Ken Tapping, le 22 mai 2013

Dans le ciel, cette semaine…

  • Jupiter, Vénus et Mercure sont près de l’horizon dans les lueurs du crépuscule. Phénomène plutôt rare et à voir absolument.
  • Saturne se lève avant le Soleil et navigue haut dans le ciel à l’est à la tombée de la nuit.
  • La Lune sera pleine le 24 mai.

À la fin de leur vie, les étoiles géantes s’effondrent et explosent, propulsant leurs couches extérieures et de nombreux nouveaux éléments dans l’espace. Leurs noyaux sont comprimés et forment des trous noirs. Les plus petites étoiles explosent avec autant d’énergie, mais leurs noyaux ne disparaissent pas dans l’espace : ils s’affaissent et deviennent des étoiles à neutrons ayant la masse d’une étoile, mais d’une largeur d’à peine quelques kilomètres. Ces deux classes d’explosion cosmique stérilisent tout leur voisinage, mais le bon côté de la chose est que les ondes de choc et les matériaux qu’ils expulsent déstabilisent les gaz et les nuages de poussière avoisinants, ce qui stimule la naissance de nouvelles étoiles et planètes. Par ailleurs, quelle sorte de destin attend les étoiles plus petites, plus ordinaires comme le Soleil?

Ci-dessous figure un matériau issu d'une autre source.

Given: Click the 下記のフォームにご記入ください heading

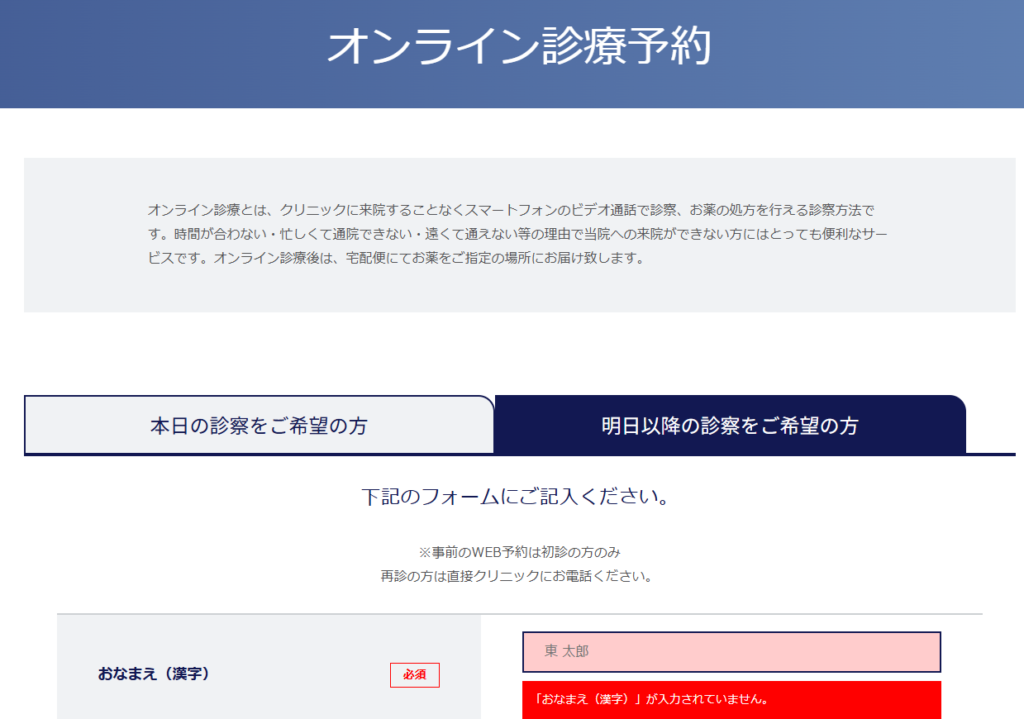Looking at the screenshot, I should coord(515,497).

En général, l’étoile vit de l’énergie obtenue lors de sa formation. Elle peut en acquérir un peu durant sa vie, par exemple quand elle met en pièces une étoile partenaire, mais habituellement elle vit sur ses réserves. Évidemment, à un moment donné, elle manquera de combustible. Le premier symptôme de ce processus est sa transformation en géante rouge. Une telle étoile, dont notre Soleil, expulsera ensuite ses couches extérieures en une série d’« éternuements » dans l’espace, laissant son noyau à nu, incandescent, rempli de la presque totalité de la masse de l’étoile originale, mais comprimée au point d’atteindre la taille de la Terre : une cuillère à thé de ce matériau pèserait des tonnes. N’ayant plus de combustible, les résidus, appelés une naine blanche, se refroidiront lentement, très lentement, pendant presque toute la durée de vie de l’Univers.

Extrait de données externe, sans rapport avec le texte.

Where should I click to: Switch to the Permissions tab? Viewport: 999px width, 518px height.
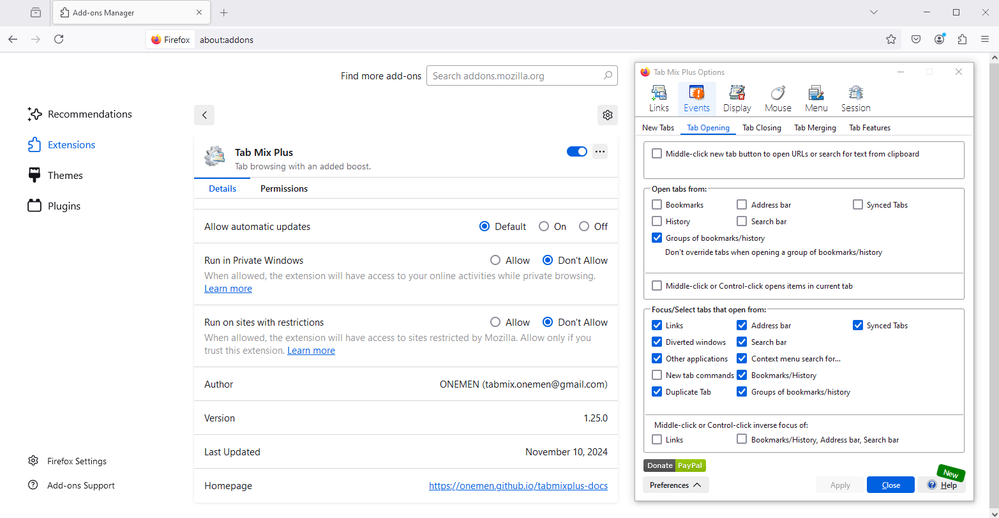tap(284, 189)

Grâce aux observations du télescope spatial Hubble, une équipe d’astronomes, menée par l’Université Cambridge, a été en mesure de se faire une idée plus précise de ce phénomène. L’équipe a pu examiner deux naines blanches dans la constellation du Taureau. Ces étoiles ressemblent à ce que nous croyons que le Soleil deviendra dans quelques milliards d’années. On a découvert quelque chose de plutôt particulier : la lumière qui en émane porte la signature du silicium, en plus grande quantité que celle à laquelle on aurait pu s’attendre. On pense que l’élément provient des poussières de pierre, elles-mêmes des résidus de planètes pulvérisées.

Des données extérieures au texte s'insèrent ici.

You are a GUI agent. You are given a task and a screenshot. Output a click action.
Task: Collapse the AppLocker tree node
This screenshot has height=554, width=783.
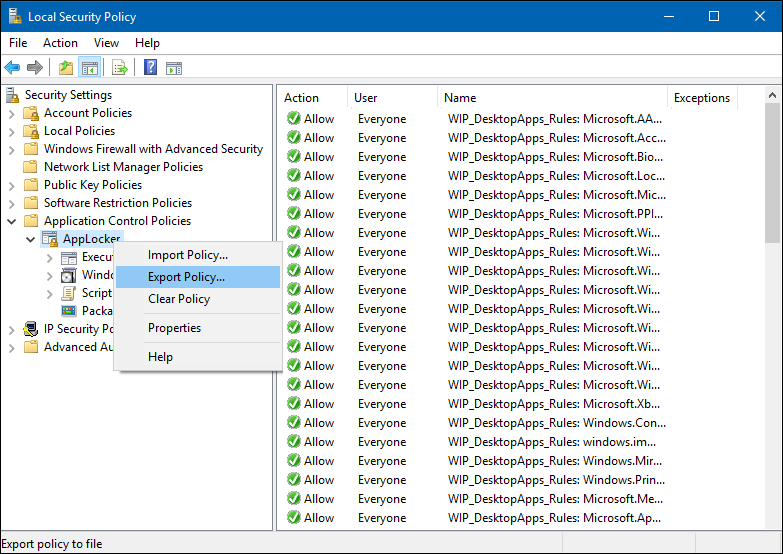click(x=30, y=239)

D’ici quelques milliards d’années, le Soleil commencera à manquer de combustible et deviendra une géante rouge où Mercure, Vénus et peut-être même la Terre auront été intégrées. La friction avec les matériaux de cette étoile surdimensionnée provoquera une spirale intérieure pour les planètes maintenant bien grillées. Les couches extérieures du Soleil seront expulsées dans l’espace en une série d’« éternuements » et perturberont l’orbite des autres planètes. Les planètes qui s’aventureront trop près de cette nouvelle naine blanche seront mises en pièces et formeront un disque de poussières de pierre. Les collisions entre les particules de poussière entraîneront des dépôts sur la surface de l’étoile. Comme les naines blanches dégagent peu d’énergie, les vestiges du système solaire subsisteront dans un endroit très froid.

Les poussières, les planètes et les autres objets dans l’espace finissent par être recyclés en nouvelles étoiles et planètes. Cependant comme les collisions entre étoiles sont rares, il est probable que tout débris de planète qui s’est déposé sur la surface d’une naine blanche y restera jusqu’à la fin de l’Univers. C’est pourquoi les naines blanches, les étoiles à neutrons et les trous noirs deviendront assurément des décharges : ce qui y est enterré y restera à jamais.

Ken Tapping est astronome à l’Observatoire de radio-astrophysique du Conseil national de recherches, à Penticton (C.-B.), V2A 6J9.